But policies to tackle the widening gap between rich and poor will only succeed if they also look beyond income and address better access to high-quality education, health care and public infrastructure, it adds.
The wealthy have overwhelmingly captured the benefits of growth. The average income of the richest 10 percent of the population in OECD countries was nine and a half times higher than that of the poorest 10 percent in 2010, compared with a level seven times higher 25 years ago.
In the United States, the richest 1 percent took 47 percent of total income growth between 1976 and 2007, compared with 37 percent in Canada and around 20 percent in Australia and Britain. The gap between rich and poor has widened even faster since the financial crisis.

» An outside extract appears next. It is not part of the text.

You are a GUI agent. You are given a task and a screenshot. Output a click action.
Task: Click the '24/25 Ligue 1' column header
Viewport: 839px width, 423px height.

The report reveals the links between income, education and health. Data from 14 OECD countries show that at the age of 30, people with the highest education levels could expect to live on average 6 years longer than their poorly educated peers.
“All on Board: Making Inclusive Growth Happen” provides evidence of the consequences of inequality, sets out a framework for action and allows governments to assess how policies impact different social groups in different ways.
The report is part of an Organisation-wide effort to develop an inclusive agenda for growth and well-being, and is a natural offshoot of the OECD New Approaches to Economic Challenges (NAEC) project to reflect on the causes of the crisis and the lessons for policy. The Inclusive Growth initiative pioneers a multi-dimensional framework that explores new ways of combining strong growth with a better distribution of benefits and outcomes.
“Inequality undermines societies and damages economies,” said OECD Secretary-General Angel Gurría. “It is not enough to put in place policies that harness growth, we must also ensure that the benefits of growth are shared by everyone. This is one of the most pressing challenges we face today.”
Xavier de Souza Briggs, vice president of Economic Opportunity and Assets at the Ford Foundation, a central partner of the OECD’s work on inclusive growth, said: “This important new research adds to a growing body of evidence that economic inclusion is strongly associated with longer and stronger periods of growth. Put simply, reducing inequality is not only a moral imperative, it’s an economic one.”
The report says economic and social policies should be designed to foster both equity and growth. Investing in skills and education, for example, can have far-reaching impact on these twin objectives.
Local government has a key role to play, particularly by investing in quality housing, public transport and in providing training for disadvantaged groups.
The report acknowledges that sound structural policies are a precondition for sustained growth, employment and poverty alleviation, but that there are trade-offs. For instance, reducing regulatory barriers to domestic and foreign competition as well as stepping-up job search support and labour market activation programmes can lift the incomes of the lower middle class faster than the overall rise in GDP per capita through the positive effect on employment. However, a tightening of unemployment benefits for the long-term unemployed reduces disposable incomes at the bottom end of the distribution, an indication of the importance of combining reforms of unemployment income support with a strengthening of active labour market policies.
The report argues that promoting inclusive growth can also help restore citizens’ trust in governments. Today, fewer than one in two people in OECD countries have confidence in their nation’s political leadership.